▶ _Materials provided_
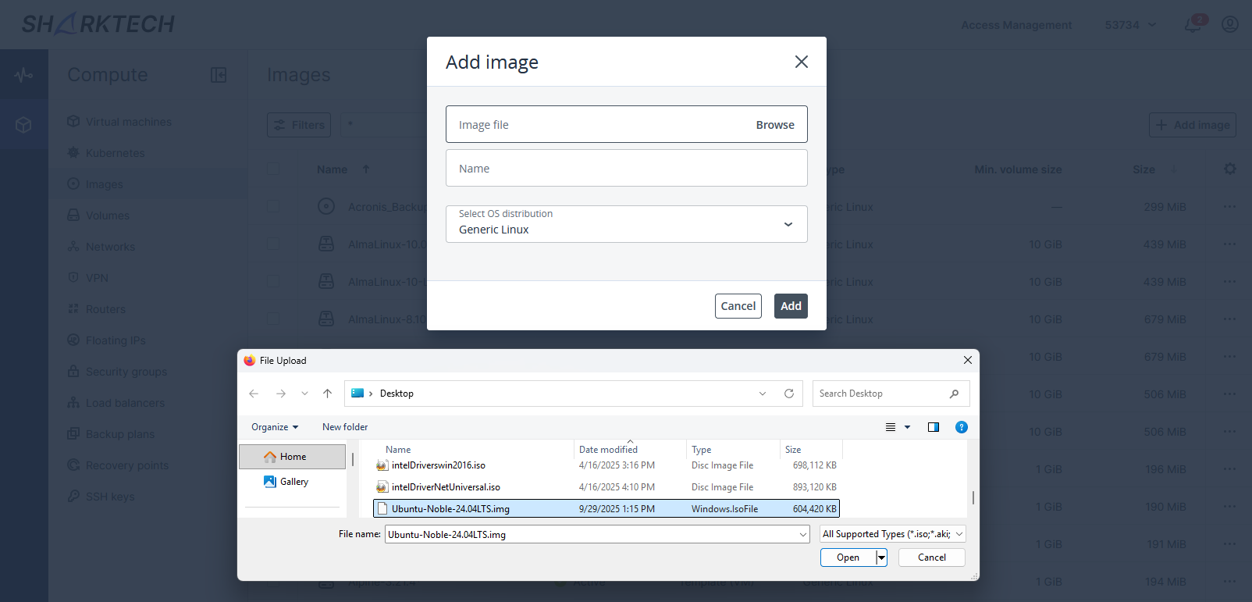Go back using the File Upload back arrow
The image size is (1252, 602).
click(x=254, y=394)
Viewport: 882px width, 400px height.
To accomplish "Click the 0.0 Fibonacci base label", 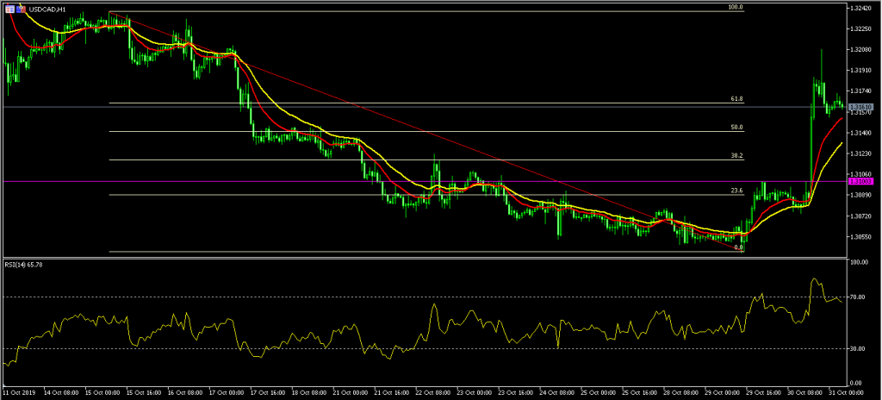I will pos(738,247).
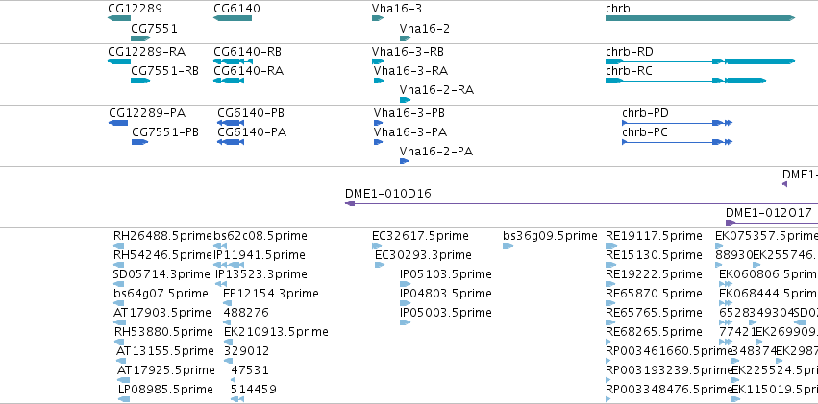Select the DME1-012O17 clone arrow
Image resolution: width=818 pixels, height=404 pixels.
(731, 223)
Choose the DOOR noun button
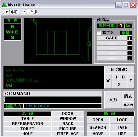Screen dimensions: 138x137 click(x=68, y=114)
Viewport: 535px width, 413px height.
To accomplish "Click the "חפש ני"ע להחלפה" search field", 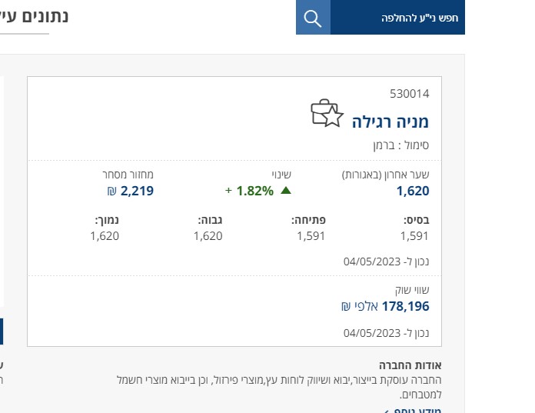I will coord(397,18).
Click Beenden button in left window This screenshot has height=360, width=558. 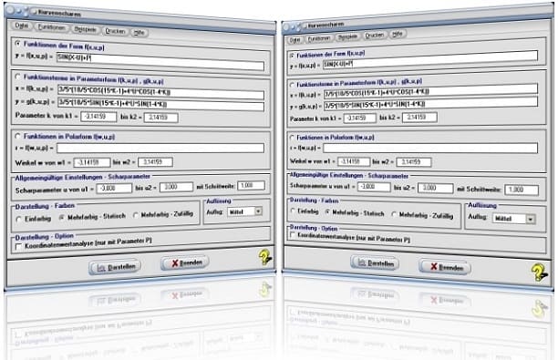pos(185,262)
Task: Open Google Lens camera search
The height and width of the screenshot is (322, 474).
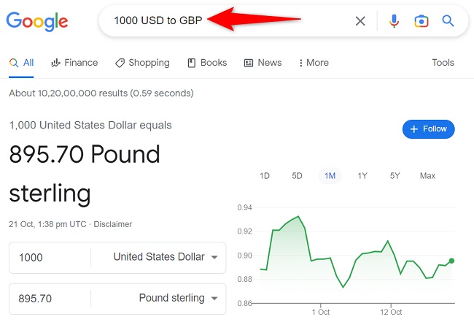Action: point(421,21)
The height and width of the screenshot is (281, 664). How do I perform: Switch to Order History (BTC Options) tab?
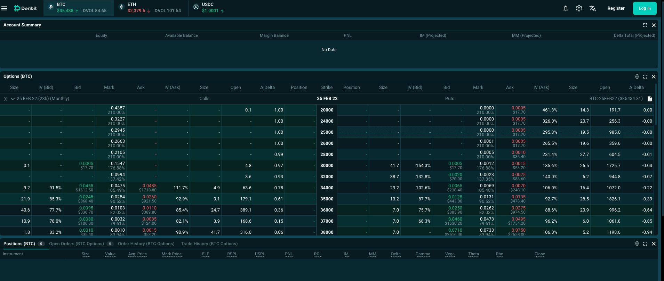pyautogui.click(x=146, y=244)
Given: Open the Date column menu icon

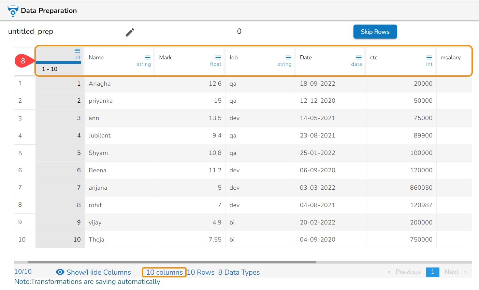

▶ _What is required_
The lines to repeat run from the line containing "The height and width of the screenshot is (322, 474)." through the last line of the material above; give them exactly, without the pictures.

▶ _Answer area_
The height and width of the screenshot is (322, 474).
Action: point(421,21)
The height and width of the screenshot is (281, 664). How do I perform: Switch to Order History (BTC Options) tab?
pyautogui.click(x=146, y=244)
Given: Open the Date column menu icon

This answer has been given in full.